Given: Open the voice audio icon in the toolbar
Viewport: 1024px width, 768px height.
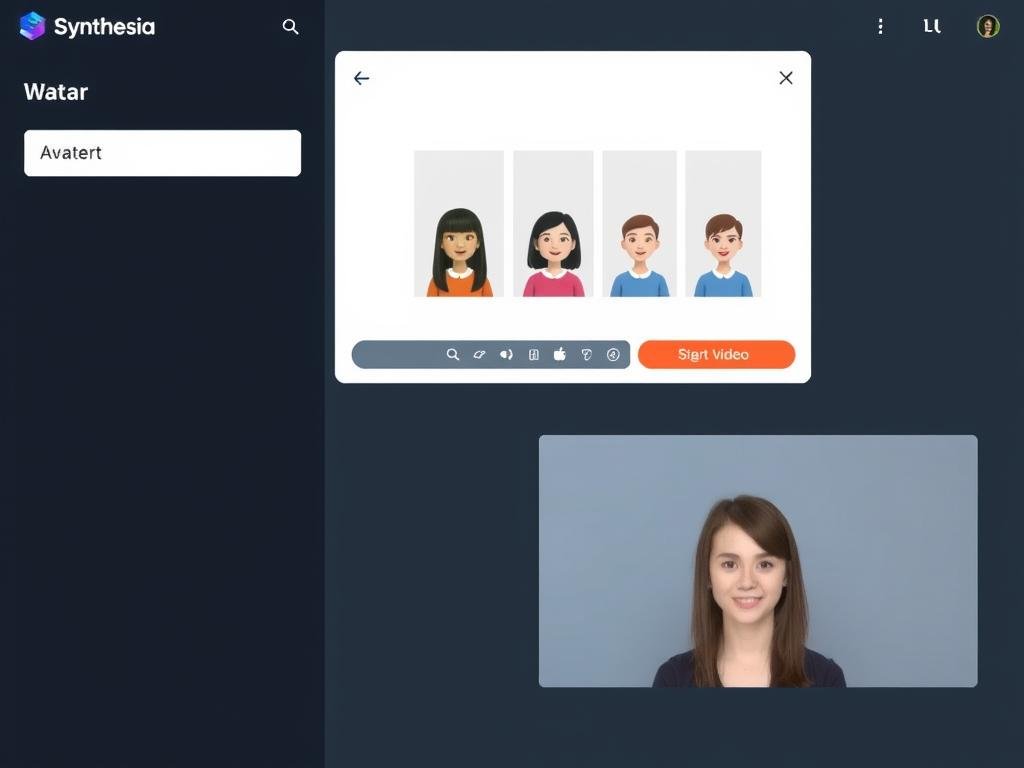Looking at the screenshot, I should (x=506, y=354).
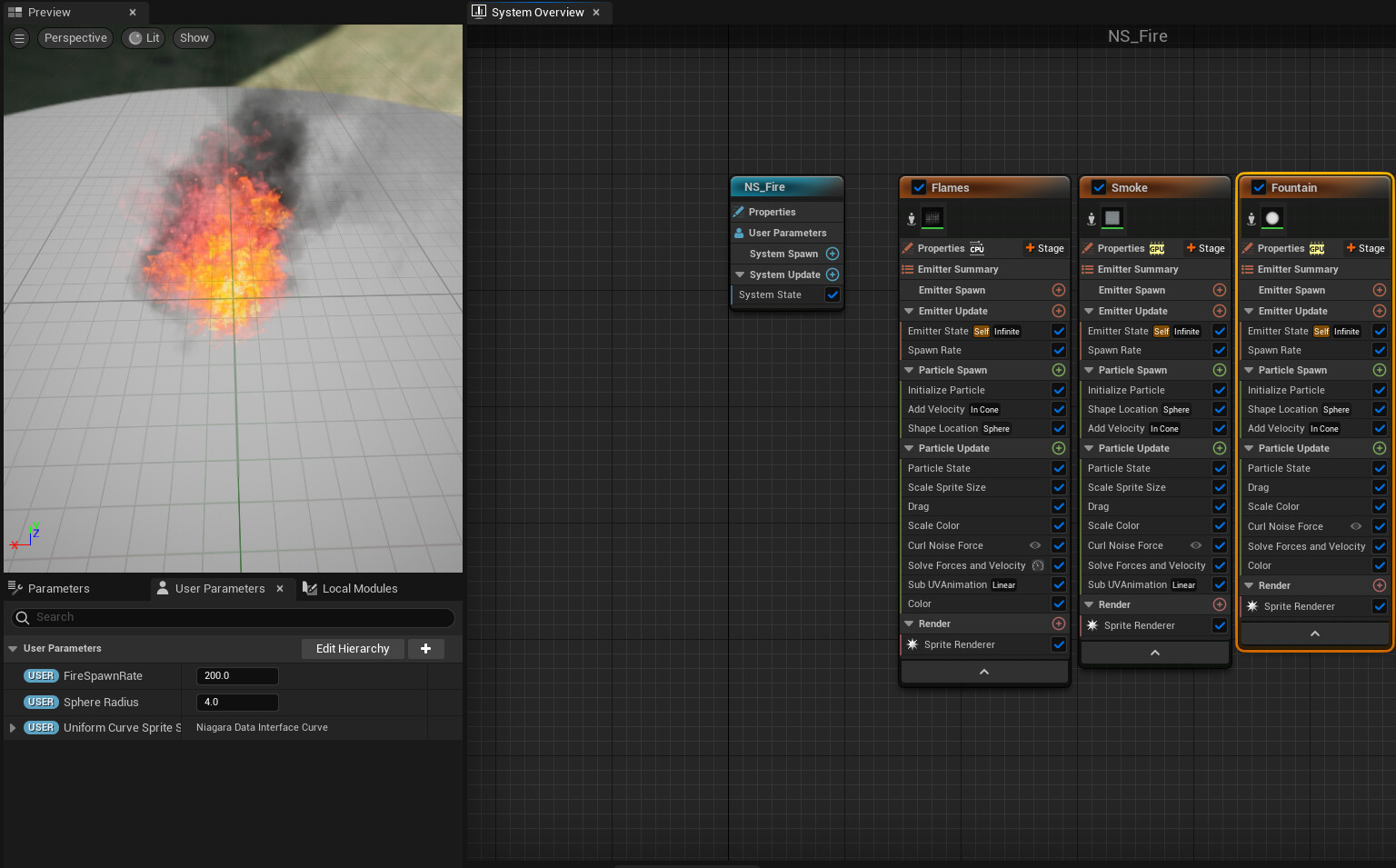
Task: Click the Flames emitter thumbnail icon
Action: (932, 218)
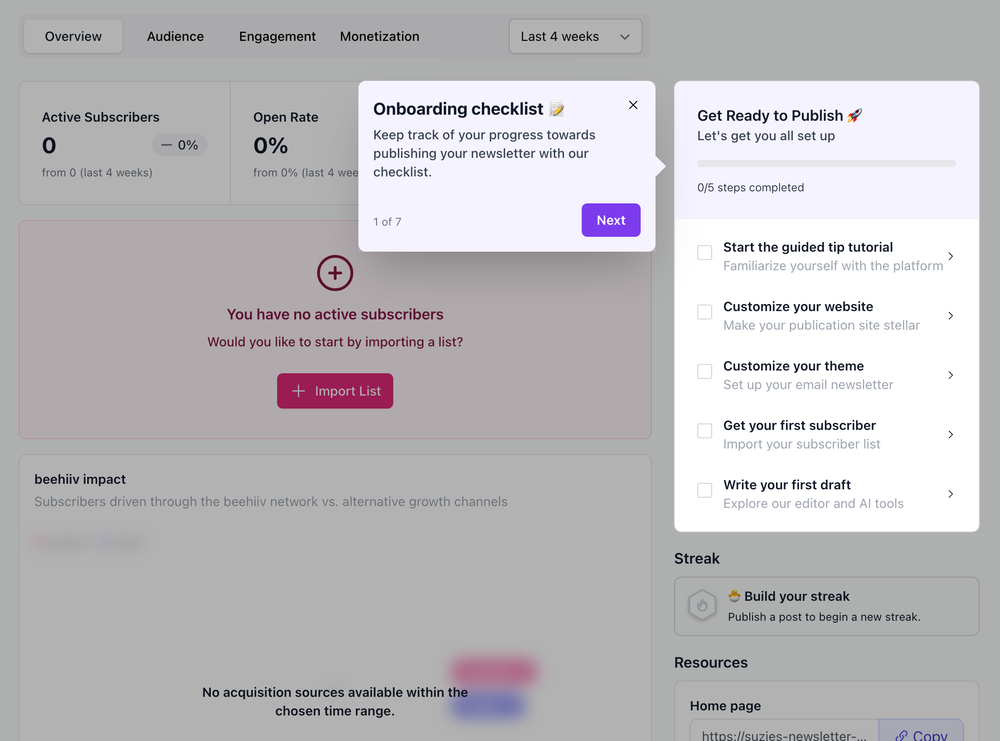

○ ○ ○ ○ ○ ○ ○

■ DIRECTIONS
Retype the listing exactly. Leave out its pictures.

■ ANSWER SPACE
Given: Open the voice audio icon in the toolbar
Viewport: 1024px width, 768px height.
Looking at the screenshot, I should (x=506, y=354).
Task: Click the Flames emitter thumbnail icon
Action: (932, 218)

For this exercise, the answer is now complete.